What the start method does is start a DMA transfer to copy bytes into endpoint buffer IN 0; this makes the USBD peripheral send data to the host from endpoint IN 0 fs. The data (bytes), which may be located in Flash or RAM, is first copied into an internal buffer, allocated in RAM, and then the DMA is configured to move the data from this internal buffer to endpoint buffer 0 IN, which is part of the USBD peripheral.

The signature of the start() method does not ensure that:

  • bytes won't be deallocated before the DMA transfer is over (e.g. bytes could be pointing into the stack), or that
  • bytes won't be modified right after the DMA transfer starts (this would be a data race in the general case).

For these two safety reasons the API is implemented using an internal buffer called buffer. The internal buffer has a 'static lifetime so it's guaranteed to never be deallocated -- this prevents issue (a). The busy flag prevents any further modification to the internal buffer -- from the public API -- while the DMA transfer is in progress.

Apart from thinking about lifetimes and explicit data races in the surface API one must internally use memory fences to prevent reordering of memory operations (e.g. by the compiler), which can also cause data races. DMA transfers run in parallel to the instructions performed by the processor and are "invisible" to the compiler.

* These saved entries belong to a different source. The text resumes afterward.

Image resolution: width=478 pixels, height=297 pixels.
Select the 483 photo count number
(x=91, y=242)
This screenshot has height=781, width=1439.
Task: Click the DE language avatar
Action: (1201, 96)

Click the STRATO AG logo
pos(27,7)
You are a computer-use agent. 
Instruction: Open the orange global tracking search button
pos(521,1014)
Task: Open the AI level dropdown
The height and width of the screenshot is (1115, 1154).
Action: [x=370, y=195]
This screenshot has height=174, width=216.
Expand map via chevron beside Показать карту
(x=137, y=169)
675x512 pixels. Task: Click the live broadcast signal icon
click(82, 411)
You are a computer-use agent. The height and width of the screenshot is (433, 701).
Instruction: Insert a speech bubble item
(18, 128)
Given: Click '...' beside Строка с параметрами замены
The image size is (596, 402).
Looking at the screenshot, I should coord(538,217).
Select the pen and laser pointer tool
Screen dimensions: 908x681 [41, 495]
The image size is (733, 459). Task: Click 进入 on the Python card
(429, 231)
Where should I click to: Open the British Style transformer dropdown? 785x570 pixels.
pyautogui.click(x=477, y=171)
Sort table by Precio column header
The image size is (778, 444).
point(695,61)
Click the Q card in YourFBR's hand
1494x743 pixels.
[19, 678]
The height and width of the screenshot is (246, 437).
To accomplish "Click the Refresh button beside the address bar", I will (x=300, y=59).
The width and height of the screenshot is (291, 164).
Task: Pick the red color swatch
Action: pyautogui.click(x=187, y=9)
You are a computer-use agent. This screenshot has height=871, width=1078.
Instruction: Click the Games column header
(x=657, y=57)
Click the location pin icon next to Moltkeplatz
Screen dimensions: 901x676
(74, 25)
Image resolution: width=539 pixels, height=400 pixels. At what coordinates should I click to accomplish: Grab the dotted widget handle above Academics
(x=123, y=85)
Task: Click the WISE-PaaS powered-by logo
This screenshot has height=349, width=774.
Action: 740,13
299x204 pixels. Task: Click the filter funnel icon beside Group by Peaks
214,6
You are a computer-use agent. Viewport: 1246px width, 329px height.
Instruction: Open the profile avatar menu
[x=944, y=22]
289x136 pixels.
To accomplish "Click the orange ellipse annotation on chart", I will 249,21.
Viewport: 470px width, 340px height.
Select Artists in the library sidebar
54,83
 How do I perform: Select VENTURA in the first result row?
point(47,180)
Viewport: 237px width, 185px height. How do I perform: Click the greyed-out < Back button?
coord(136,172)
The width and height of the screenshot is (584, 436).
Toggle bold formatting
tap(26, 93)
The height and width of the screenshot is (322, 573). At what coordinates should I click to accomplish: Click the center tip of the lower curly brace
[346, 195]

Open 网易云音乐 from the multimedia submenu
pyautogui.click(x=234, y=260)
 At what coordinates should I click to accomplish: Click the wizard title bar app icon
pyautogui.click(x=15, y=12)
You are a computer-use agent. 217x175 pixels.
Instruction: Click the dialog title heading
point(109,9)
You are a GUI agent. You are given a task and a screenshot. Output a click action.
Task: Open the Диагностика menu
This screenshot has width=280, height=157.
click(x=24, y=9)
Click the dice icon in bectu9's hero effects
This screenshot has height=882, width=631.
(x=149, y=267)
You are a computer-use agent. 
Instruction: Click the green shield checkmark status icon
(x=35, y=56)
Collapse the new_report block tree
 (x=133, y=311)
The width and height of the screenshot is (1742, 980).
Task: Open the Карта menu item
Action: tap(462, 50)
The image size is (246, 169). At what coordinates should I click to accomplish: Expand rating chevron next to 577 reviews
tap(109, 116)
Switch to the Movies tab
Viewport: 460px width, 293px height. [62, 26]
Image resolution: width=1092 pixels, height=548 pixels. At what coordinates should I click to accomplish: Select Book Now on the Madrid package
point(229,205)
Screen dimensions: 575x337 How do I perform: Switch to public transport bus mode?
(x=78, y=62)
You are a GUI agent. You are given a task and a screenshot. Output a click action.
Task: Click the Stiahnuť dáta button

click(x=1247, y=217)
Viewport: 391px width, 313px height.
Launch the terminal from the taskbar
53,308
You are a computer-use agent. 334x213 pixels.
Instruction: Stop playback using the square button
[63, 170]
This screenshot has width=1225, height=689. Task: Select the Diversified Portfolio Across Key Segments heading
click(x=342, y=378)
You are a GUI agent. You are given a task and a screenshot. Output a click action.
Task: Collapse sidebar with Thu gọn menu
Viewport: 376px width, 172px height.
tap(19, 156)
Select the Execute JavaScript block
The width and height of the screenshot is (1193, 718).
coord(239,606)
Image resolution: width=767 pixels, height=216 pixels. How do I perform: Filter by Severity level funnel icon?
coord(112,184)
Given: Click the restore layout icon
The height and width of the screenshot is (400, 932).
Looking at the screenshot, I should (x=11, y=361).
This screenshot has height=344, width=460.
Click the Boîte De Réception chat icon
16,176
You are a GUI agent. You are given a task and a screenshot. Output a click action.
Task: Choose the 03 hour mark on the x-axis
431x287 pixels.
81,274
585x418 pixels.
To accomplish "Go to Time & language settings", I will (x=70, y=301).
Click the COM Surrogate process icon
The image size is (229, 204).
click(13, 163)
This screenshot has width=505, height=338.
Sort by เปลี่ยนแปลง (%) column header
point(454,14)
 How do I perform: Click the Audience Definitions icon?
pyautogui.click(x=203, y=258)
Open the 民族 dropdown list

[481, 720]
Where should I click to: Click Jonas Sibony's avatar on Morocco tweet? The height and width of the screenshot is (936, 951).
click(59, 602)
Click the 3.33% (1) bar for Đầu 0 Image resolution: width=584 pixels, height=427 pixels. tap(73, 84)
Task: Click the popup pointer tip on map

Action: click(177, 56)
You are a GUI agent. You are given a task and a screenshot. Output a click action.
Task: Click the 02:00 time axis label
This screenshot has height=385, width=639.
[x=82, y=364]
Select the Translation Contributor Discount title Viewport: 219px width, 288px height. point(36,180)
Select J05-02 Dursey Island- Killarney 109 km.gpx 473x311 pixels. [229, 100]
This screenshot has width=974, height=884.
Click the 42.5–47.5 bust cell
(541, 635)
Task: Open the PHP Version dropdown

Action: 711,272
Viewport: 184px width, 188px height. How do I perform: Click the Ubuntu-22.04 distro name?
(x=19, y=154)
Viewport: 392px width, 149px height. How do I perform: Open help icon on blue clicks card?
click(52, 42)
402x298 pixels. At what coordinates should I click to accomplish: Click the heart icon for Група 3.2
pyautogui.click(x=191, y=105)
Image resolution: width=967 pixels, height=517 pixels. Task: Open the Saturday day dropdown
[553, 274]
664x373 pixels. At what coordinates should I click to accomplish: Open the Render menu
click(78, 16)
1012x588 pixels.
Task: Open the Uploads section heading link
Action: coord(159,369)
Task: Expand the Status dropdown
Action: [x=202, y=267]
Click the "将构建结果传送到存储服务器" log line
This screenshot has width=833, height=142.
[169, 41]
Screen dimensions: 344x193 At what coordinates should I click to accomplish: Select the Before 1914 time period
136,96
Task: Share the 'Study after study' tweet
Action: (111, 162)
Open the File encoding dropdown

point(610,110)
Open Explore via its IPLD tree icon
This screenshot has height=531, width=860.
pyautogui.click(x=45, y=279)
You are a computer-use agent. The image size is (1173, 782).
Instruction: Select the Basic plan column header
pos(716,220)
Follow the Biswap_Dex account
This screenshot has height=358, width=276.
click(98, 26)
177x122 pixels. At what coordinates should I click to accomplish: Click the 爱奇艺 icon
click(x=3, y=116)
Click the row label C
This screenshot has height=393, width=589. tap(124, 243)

In the implementation of the start method, data is copied from bytes to the internal buffer (a memcpy() operation) and then the DMA transfer is started with a write to the TASKS_STARTEPIN0 register. The compiler sees the start of the DMA transfer (register write) as an unrelated memory operation so it may move the memcpy() to after the DMA transfer has started. This reordering results in a data race: the processor modifies the internal buffer while the DMA is reading data out from it.

To avoid this reordering a memory fence, dma_start(), is used. The fence pairs with the store operation (register write) that starts the DMA transfer and prevents the previous memcpy(), and any other memory operation, from being move to after the store operation.

Another memory fence, dma_end(), is needed at the end of the DMA transfer. In the general case, this prevents instruction reordering that would result in the processor accessing the internal buffer before the DMA transfer has finished. This is particularly problematic with DMA transfers that modify a region of memory which the processor intends to read after the transfer.

Note: Not relevant to the DMA operation but relevant to the USB specification, the start() method sets a shortcut in the USBD peripheral to issue a STATUS stage right after the DATA stage is finished. Thanks to this it is not necessary to manually start a STATUS stage after calling the end method.